A labor union spent $31 million gathering signatures to qualify the measure for the ballot in an effort to offset federal healthcare funding cuts that will affect millions of California’s most vulnerable residents. A representative for the campaign supporting the ballot measure pushed back at opposition to the effort as self-entitled wealthy Californians and entrenched Sacramento interests.
“While a few morally bankrupt billionaires and their buddies in Sacramento want to see California’s hospitals close, and tax breaks for billionaires protected — I assure you, the vast majority of voters do not,” said Debru Carthan, a spokesperson for the Billionaire Tax Now Coalition, which is funded by the Service Employees International Union-United Healthcare Workers West, the sponsor of the proposal.
The California secretary of state is expected to officially certify the measure for the Nov. 3 ballot on Thursday evening.
Carthan said their effort has support in public opinion polls, and from lawmakers, unions, community organizations and volunteers across the state, “something the billionaires and their buddies will never have.”
However, a coalition of healthcare, education, public safety, housing, business and labor leaders opposed to the proposal warned that it would make the state’s notoriously unstable budget even more unpredictable.
“The dangerous wealth tax directly threatens vital funding for education and schools, healthcare and clinics, public safety, and infrastructure projects by making California’s revenue even more volatile,” the leaders of the California Medical Assn., the California Primary Care Assn. and the California School Boards Assn. said in a statement. “That’s why so many leaders – both Democrats and Republicans – are joining us and saying NO. We look forward to ensuring voters have the facts, know the stakes, and resoundingly reject this reckless experiment in November.”
Supporters of the one-time proposed 5% tax on the assets of the state’s wealthiest residents pitched the effort as a stop-gap measure to offset devastating federal healthcare funding cuts passed by the GOP-led Congress and signed by President Trump nearly one year ago.

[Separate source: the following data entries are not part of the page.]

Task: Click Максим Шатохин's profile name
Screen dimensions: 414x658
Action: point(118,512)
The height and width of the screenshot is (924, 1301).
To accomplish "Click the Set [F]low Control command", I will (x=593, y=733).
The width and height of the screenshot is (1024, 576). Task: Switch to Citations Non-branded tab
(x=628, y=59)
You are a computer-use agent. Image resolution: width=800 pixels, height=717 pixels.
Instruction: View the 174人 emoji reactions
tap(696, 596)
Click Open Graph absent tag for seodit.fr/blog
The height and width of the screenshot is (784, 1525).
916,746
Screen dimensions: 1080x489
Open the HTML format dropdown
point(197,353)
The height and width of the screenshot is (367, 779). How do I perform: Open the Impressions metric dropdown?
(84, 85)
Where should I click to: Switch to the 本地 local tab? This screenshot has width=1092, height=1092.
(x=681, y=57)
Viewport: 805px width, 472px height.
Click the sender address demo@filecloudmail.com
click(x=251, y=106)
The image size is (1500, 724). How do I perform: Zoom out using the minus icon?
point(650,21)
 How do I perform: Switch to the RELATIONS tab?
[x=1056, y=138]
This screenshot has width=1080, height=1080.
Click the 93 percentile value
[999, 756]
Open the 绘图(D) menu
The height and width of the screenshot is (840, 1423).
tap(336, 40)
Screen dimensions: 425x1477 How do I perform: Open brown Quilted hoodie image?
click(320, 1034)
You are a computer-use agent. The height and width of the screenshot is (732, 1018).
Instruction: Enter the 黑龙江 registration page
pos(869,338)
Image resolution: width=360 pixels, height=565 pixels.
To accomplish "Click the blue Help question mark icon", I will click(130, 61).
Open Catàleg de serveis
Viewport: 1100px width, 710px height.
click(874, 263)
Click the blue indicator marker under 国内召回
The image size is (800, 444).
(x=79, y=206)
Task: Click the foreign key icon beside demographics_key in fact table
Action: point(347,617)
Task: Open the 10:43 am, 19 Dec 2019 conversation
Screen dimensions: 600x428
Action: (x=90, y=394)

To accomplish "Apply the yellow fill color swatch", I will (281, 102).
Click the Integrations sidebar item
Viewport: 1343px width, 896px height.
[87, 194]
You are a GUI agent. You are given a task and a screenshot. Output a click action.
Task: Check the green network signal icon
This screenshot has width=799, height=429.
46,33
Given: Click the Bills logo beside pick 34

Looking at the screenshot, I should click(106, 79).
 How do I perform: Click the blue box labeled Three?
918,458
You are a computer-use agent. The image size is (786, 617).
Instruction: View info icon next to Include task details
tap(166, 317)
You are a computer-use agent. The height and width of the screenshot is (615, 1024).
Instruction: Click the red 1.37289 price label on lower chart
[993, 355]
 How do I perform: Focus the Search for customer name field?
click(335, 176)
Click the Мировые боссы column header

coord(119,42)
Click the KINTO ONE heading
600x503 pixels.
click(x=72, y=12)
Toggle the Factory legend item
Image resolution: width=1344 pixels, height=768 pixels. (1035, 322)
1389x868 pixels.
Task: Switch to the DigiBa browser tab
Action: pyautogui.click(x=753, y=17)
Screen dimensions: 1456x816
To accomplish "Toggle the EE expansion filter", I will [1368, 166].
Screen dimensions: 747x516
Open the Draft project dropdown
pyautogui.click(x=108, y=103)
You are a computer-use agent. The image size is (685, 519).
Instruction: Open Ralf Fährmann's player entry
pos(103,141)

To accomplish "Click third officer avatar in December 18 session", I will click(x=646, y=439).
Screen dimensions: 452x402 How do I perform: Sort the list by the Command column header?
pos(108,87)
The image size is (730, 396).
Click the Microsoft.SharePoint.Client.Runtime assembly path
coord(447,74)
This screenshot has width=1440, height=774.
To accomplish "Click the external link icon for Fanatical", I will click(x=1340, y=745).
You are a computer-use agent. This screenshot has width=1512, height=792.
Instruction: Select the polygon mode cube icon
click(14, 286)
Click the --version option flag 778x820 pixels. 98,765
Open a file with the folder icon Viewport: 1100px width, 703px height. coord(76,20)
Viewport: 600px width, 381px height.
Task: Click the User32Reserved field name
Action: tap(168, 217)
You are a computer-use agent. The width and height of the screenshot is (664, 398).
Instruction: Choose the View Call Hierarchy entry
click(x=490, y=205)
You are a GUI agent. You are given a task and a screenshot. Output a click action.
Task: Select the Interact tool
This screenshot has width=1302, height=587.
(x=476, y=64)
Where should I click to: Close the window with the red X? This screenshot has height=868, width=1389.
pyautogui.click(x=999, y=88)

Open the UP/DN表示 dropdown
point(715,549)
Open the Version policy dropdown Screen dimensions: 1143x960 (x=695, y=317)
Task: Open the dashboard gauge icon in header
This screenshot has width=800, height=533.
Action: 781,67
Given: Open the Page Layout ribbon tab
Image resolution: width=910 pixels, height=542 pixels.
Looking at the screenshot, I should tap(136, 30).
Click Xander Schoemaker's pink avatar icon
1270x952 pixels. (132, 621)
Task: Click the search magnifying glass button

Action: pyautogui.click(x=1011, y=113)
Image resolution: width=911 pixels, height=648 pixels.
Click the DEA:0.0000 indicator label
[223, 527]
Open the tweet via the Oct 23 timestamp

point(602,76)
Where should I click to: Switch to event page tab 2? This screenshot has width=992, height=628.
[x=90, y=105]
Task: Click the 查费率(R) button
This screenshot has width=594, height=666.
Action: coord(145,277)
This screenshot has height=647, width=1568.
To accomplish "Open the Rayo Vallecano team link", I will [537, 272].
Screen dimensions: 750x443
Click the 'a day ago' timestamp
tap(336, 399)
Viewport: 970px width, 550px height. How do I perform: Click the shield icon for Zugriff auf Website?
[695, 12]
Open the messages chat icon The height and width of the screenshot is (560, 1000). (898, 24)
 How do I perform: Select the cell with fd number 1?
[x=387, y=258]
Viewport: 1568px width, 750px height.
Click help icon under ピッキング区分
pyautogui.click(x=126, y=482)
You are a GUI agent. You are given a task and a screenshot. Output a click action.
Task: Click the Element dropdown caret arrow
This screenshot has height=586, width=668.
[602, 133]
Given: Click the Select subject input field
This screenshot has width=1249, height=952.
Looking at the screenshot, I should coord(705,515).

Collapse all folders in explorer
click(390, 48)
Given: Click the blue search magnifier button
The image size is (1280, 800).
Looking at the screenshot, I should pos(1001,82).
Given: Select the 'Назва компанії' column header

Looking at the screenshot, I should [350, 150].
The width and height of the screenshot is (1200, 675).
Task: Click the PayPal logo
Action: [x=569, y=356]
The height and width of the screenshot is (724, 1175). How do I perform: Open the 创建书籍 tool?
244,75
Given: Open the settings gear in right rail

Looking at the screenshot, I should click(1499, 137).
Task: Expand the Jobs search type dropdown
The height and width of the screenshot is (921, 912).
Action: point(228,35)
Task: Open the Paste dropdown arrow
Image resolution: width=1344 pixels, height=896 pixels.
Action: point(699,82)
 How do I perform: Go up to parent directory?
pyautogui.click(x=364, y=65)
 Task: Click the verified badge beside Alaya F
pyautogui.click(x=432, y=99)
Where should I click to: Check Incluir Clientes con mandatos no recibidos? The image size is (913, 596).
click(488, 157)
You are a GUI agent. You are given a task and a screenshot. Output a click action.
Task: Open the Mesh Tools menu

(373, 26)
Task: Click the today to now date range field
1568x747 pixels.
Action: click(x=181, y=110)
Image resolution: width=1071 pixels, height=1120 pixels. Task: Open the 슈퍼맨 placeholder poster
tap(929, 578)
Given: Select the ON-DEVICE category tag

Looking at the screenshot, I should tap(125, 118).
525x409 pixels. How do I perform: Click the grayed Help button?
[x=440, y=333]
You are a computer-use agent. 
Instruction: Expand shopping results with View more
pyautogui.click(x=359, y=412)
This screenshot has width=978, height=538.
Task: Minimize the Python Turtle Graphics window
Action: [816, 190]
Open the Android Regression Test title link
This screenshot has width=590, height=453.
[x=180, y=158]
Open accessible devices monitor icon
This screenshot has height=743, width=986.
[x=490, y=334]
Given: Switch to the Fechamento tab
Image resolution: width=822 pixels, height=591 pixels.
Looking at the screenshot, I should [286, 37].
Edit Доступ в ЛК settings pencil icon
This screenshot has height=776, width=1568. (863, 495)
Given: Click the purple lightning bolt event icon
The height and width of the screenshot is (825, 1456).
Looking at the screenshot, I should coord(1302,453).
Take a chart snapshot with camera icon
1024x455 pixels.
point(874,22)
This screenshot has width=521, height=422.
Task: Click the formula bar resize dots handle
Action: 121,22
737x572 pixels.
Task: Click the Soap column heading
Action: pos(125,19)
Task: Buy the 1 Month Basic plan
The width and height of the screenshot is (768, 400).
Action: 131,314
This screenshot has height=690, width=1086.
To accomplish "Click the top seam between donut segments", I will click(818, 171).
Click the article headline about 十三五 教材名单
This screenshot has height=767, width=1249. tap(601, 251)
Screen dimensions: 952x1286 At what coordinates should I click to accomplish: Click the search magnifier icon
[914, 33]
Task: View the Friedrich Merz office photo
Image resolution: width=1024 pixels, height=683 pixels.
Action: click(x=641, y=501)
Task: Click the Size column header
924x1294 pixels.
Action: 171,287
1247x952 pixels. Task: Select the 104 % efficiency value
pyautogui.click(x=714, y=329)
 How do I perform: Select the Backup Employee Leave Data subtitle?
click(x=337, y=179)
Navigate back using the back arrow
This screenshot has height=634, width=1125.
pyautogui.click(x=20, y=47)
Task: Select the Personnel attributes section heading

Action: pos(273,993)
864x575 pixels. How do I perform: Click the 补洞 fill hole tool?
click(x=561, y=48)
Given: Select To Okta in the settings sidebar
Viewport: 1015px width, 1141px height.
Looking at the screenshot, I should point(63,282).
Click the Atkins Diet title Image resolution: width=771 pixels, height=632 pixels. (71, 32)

The federal legislation is expected to result in $100 billion in cuts that would affect California’s most vulnerable residents.
The proposed tax, which would be retroactive to billionaires who lived in the state as of Jan. 1, drew predictable opposition from the wealthy, notably Silicon Valley tech leaders.
But it notably divided liberals. While Sen. Bernie Sanders (I-Vt.) and Rep. Ro Khanna (D-Fremont) supported the proposal, Gov. Gavin Newsom was among the Democrats who opposed it because of fears about the potential impact on the state’s volatile budget.
Despite being the fourth largest economy in the world — the home of Hollywood and Silicon Valley — California’s budget is extremely dependent on the state’s most prosperous residents.
Newsom and others who generally support increasing taxes on the wealthiest Americans also argued that the proposed billionaire tax in California was poorly crafted and that any such levies ought to be enacted nationally, because varying state policies would be ineffective.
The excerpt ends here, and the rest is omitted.